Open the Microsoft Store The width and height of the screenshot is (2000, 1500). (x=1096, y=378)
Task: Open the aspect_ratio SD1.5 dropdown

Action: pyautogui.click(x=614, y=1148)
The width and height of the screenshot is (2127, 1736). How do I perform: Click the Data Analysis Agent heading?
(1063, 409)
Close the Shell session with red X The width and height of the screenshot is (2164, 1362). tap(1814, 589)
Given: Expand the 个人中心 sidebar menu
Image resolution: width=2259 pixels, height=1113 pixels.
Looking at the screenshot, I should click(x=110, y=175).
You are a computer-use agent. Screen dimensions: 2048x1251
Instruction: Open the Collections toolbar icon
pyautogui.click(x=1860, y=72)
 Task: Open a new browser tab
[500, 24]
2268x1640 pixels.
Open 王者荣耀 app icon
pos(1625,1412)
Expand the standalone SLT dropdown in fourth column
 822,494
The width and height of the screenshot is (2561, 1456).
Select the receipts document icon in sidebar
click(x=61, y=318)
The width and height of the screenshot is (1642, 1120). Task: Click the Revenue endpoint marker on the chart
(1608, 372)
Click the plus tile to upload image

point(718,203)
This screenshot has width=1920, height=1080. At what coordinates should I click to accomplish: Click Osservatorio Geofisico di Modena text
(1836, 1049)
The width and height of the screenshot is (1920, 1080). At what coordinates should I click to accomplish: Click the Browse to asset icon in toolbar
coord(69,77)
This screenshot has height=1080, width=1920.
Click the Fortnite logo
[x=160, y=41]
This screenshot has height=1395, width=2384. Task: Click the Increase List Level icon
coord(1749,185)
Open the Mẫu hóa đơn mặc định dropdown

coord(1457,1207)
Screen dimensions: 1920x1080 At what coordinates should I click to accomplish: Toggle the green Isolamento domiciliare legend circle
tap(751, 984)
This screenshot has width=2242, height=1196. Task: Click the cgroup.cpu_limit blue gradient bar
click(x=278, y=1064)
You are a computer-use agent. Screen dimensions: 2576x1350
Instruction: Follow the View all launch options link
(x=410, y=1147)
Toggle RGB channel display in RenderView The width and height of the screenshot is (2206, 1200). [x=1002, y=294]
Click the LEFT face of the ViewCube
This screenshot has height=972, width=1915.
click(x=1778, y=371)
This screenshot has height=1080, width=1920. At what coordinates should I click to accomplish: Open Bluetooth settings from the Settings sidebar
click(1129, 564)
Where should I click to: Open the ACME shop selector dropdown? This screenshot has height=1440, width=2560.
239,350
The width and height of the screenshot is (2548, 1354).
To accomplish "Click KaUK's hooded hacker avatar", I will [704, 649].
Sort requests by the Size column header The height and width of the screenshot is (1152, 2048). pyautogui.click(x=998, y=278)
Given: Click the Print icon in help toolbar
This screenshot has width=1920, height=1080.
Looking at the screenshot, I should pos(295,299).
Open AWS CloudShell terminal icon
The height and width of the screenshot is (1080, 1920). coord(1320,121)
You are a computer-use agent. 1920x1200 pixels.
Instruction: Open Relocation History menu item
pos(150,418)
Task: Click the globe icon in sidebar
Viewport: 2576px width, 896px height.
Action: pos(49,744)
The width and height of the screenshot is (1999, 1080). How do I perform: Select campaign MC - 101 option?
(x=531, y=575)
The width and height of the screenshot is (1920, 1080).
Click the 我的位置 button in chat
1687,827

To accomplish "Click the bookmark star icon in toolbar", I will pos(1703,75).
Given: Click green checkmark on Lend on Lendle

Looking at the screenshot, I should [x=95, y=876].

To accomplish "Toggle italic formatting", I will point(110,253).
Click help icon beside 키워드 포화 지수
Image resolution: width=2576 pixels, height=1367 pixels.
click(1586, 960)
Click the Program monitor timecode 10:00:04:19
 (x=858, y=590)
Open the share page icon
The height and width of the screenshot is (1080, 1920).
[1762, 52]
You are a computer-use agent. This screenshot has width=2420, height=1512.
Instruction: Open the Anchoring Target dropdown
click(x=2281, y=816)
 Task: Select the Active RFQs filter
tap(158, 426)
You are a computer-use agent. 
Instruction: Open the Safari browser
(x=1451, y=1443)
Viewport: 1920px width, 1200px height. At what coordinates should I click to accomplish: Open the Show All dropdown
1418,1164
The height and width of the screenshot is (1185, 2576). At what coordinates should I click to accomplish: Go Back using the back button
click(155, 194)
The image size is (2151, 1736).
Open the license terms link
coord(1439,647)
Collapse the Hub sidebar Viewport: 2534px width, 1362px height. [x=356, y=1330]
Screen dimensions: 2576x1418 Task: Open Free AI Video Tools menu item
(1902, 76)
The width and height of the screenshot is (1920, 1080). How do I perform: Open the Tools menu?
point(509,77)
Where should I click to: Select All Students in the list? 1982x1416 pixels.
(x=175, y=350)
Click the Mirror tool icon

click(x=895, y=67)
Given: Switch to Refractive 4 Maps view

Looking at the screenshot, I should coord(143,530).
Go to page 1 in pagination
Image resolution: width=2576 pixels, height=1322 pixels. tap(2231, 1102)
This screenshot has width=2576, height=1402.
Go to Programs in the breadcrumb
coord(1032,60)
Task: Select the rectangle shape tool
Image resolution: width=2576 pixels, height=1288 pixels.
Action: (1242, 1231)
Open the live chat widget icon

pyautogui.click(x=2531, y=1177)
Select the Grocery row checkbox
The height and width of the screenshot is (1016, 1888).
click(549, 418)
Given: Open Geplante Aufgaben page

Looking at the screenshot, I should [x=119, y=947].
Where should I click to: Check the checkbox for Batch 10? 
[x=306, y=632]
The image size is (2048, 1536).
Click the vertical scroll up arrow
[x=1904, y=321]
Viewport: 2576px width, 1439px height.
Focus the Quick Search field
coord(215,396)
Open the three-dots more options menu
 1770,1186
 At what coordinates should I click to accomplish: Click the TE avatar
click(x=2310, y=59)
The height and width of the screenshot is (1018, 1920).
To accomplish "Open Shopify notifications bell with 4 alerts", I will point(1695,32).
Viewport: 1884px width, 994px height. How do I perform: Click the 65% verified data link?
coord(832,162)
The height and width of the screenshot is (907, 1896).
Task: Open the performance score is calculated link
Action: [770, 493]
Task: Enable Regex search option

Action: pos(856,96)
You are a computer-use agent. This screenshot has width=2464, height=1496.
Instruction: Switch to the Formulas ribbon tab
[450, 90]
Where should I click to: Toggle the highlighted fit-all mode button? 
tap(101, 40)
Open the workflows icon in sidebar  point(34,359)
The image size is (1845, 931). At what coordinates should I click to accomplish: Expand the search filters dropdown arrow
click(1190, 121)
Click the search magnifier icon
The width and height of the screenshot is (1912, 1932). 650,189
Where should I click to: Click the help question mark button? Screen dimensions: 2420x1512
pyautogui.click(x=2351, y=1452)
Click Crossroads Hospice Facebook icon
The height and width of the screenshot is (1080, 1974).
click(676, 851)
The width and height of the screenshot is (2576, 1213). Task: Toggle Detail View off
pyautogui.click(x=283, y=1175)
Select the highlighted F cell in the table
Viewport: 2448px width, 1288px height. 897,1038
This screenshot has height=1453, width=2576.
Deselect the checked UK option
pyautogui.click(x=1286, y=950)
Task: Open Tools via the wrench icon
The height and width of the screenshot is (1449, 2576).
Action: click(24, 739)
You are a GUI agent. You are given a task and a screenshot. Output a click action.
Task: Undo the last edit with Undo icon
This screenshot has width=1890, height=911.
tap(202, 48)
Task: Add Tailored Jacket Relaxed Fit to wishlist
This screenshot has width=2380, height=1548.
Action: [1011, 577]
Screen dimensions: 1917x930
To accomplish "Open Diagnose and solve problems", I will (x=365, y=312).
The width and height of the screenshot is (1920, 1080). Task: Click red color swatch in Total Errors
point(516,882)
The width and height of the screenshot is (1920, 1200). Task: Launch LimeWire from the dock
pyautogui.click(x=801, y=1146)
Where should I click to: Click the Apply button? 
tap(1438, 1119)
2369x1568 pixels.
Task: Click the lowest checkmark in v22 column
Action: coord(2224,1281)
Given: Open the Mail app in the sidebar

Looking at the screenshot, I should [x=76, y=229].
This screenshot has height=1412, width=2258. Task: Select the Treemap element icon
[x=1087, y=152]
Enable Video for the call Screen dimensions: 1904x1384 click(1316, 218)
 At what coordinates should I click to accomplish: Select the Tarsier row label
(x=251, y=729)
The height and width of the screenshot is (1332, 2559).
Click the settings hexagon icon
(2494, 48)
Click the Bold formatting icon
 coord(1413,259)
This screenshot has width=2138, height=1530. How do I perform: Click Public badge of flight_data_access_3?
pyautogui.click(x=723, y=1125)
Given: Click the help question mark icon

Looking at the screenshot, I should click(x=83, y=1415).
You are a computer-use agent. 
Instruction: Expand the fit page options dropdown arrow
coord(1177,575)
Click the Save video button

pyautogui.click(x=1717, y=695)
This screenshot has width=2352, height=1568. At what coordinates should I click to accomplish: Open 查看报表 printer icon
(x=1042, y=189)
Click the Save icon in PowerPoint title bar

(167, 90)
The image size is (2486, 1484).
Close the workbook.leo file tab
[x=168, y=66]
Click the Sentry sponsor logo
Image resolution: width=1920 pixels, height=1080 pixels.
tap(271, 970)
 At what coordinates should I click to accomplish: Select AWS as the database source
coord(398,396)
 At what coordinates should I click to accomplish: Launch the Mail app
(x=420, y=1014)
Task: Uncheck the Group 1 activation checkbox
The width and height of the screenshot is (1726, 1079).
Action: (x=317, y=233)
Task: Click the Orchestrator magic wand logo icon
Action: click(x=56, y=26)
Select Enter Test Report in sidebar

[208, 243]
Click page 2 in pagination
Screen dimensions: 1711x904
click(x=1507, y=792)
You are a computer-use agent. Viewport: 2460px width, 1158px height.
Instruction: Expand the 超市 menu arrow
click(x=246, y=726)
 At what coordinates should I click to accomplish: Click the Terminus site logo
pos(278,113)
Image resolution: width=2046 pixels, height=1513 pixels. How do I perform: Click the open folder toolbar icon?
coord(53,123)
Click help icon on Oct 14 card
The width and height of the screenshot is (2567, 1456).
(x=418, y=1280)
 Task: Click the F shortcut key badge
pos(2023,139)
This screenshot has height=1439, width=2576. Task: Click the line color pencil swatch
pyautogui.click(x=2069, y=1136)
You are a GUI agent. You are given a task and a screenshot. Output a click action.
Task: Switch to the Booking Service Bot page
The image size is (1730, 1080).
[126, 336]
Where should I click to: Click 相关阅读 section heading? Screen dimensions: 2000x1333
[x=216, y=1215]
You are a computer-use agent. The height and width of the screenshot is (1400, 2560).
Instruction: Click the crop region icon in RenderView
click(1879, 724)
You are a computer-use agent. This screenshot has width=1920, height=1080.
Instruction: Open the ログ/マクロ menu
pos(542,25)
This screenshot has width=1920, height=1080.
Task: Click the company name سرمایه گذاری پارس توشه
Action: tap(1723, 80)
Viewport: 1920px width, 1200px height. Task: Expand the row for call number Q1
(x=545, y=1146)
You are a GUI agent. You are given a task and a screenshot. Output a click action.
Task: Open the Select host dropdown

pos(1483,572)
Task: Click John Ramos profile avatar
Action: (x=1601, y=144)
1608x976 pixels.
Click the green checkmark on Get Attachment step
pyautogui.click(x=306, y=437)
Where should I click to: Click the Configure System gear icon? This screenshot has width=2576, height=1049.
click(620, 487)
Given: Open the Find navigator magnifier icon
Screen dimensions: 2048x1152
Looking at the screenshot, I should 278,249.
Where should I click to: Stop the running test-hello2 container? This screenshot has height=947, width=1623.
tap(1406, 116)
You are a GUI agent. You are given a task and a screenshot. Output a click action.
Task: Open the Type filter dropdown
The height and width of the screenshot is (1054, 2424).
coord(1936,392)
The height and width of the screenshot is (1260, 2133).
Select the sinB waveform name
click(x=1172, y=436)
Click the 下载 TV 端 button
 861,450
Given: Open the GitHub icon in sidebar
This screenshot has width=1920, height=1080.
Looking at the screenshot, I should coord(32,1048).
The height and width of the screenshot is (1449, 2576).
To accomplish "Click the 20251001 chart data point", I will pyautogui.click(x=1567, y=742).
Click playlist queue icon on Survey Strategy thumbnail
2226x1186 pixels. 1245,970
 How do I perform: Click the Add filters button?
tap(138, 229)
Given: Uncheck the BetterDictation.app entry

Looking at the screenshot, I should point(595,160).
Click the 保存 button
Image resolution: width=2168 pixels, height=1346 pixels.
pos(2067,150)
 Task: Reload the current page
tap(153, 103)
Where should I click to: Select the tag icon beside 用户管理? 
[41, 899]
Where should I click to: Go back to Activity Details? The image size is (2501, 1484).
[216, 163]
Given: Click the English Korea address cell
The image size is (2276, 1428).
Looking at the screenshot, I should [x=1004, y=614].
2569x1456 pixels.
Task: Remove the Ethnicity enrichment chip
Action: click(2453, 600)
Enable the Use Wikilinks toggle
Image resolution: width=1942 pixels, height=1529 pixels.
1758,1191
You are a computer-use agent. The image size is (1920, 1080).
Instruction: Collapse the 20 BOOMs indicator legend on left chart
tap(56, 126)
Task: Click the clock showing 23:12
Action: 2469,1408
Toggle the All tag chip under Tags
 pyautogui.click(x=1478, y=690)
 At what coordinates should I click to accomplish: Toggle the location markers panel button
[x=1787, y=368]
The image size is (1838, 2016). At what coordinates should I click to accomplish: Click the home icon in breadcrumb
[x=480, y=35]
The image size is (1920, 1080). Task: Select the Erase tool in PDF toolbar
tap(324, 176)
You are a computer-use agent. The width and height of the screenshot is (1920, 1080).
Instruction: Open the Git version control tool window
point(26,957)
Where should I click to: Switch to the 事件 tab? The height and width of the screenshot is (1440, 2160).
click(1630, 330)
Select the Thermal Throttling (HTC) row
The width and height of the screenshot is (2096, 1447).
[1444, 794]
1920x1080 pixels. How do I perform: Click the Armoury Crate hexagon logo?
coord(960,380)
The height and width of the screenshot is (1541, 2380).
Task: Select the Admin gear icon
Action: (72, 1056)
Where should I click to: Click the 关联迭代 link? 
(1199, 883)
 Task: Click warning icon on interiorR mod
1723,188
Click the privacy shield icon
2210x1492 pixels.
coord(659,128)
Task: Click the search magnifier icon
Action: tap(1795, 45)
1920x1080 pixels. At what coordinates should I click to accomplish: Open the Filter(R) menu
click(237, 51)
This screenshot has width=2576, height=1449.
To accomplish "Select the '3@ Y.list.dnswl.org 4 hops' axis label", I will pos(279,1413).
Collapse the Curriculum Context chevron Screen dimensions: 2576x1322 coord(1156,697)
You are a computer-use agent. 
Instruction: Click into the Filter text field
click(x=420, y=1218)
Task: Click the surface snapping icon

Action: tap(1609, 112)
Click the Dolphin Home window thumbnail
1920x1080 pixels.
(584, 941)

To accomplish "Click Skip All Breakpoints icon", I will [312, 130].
-=-=-
Lines of the material may hold the string "will". Copy each one that does.

** RESPONSE AREA **
To accomplish "Click KaUK's hooded hacker avatar", I will [704, 649].
To accomplish "Click the bookmark star icon in toolbar", I will pos(1703,75).
To accomplish "Toggle italic formatting", I will point(110,253).
To accomplish "Open Shopify notifications bell with 4 alerts", I will point(1695,32).
To accomplish "Open Diagnose and solve problems", I will (x=365, y=312).
To accomplish "Click the 20251001 chart data point", I will pyautogui.click(x=1567, y=742).
To accomplish "Select the '3@ Y.list.dnswl.org 4 hops' axis label", I will pos(279,1413).
To accomplish "Click Skip All Breakpoints icon", I will [312, 130].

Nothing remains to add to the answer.